Given data Block Start
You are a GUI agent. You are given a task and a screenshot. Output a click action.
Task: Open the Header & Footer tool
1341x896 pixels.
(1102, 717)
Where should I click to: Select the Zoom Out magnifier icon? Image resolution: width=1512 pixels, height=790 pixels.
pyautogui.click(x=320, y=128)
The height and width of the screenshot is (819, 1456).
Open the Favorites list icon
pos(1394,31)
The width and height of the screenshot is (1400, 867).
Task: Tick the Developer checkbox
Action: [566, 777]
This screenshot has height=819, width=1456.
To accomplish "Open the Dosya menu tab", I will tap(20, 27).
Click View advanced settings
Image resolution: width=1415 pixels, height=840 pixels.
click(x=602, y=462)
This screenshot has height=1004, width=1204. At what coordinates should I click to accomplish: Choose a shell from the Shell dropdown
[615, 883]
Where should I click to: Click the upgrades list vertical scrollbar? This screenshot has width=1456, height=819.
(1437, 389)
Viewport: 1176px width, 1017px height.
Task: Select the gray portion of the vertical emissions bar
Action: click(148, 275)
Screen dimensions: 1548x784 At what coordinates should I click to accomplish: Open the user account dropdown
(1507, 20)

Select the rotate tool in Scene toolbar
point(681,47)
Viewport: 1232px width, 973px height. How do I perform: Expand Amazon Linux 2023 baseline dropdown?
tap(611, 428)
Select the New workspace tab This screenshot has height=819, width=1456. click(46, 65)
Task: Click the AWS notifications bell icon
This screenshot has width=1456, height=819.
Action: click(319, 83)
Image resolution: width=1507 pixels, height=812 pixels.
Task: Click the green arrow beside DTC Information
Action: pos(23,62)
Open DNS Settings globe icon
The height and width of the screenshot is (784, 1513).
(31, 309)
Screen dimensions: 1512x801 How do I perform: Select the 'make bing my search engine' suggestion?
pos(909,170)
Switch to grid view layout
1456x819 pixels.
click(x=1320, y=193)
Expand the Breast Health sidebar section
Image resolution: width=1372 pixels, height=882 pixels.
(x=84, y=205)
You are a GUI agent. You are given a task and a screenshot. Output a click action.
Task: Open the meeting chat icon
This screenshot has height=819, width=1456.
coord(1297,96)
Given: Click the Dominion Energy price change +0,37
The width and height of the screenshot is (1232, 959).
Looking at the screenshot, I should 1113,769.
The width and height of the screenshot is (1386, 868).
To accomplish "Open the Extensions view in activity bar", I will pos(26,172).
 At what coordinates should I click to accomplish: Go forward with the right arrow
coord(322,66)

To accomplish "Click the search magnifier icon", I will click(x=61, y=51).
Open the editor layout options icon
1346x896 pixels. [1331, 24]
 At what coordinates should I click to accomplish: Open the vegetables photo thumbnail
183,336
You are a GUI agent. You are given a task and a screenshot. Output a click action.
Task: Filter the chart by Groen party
Given data Block End
Reproduce all of the data above, exactly and without omission.

- [Answer box]
You are a GUI agent. You are given a task and a screenshot. Output a click action.
Task: Open the Header & Footer tool
1341x896 pixels.
(1102, 717)
Where should I click to: Select the Zoom Out magnifier icon? Image resolution: width=1512 pixels, height=790 pixels.
pyautogui.click(x=320, y=128)
The height and width of the screenshot is (819, 1456).
Open the Favorites list icon
pos(1394,31)
The width and height of the screenshot is (1400, 867).
Task: Tick the Developer checkbox
Action: [566, 777]
This screenshot has height=819, width=1456.
To accomplish "Open the Dosya menu tab", I will tap(20, 27).
Click View advanced settings
Image resolution: width=1415 pixels, height=840 pixels.
click(x=602, y=462)
This screenshot has height=1004, width=1204. At what coordinates should I click to accomplish: Choose a shell from the Shell dropdown
[615, 883]
Where should I click to: Click the upgrades list vertical scrollbar? This screenshot has width=1456, height=819.
(1437, 389)
Viewport: 1176px width, 1017px height.
Task: Select the gray portion of the vertical emissions bar
Action: click(148, 275)
Screen dimensions: 1548x784 At what coordinates should I click to accomplish: Open the user account dropdown
(1507, 20)

Select the rotate tool in Scene toolbar
point(681,47)
Viewport: 1232px width, 973px height. How do I perform: Expand Amazon Linux 2023 baseline dropdown?
tap(611, 428)
Select the New workspace tab This screenshot has height=819, width=1456. click(46, 65)
Task: Click the AWS notifications bell icon
This screenshot has width=1456, height=819.
Action: click(319, 83)
Image resolution: width=1507 pixels, height=812 pixels.
Task: Click the green arrow beside DTC Information
Action: pos(23,62)
Open DNS Settings globe icon
The height and width of the screenshot is (784, 1513).
(31, 309)
Screen dimensions: 1512x801 How do I perform: Select the 'make bing my search engine' suggestion?
pos(909,170)
Switch to grid view layout
1456x819 pixels.
click(x=1320, y=193)
Expand the Breast Health sidebar section
Image resolution: width=1372 pixels, height=882 pixels.
(x=84, y=205)
You are a GUI agent. You are given a task and a screenshot. Output a click action.
Task: Open the meeting chat icon
This screenshot has height=819, width=1456.
coord(1297,96)
Given: Click the Dominion Energy price change +0,37
The width and height of the screenshot is (1232, 959).
Looking at the screenshot, I should 1113,769.
The width and height of the screenshot is (1386, 868).
To accomplish "Open the Extensions view in activity bar", I will pos(26,172).
 At what coordinates should I click to accomplish: Go forward with the right arrow
coord(322,66)

To accomplish "Click the search magnifier icon", I will click(x=61, y=51).
Open the editor layout options icon
1346x896 pixels. [1331, 24]
 At what coordinates should I click to accomplish: Open the vegetables photo thumbnail
183,336
You are a GUI agent. You are given a task and a screenshot. Output a click action.
Task: Filter the chart by Groen party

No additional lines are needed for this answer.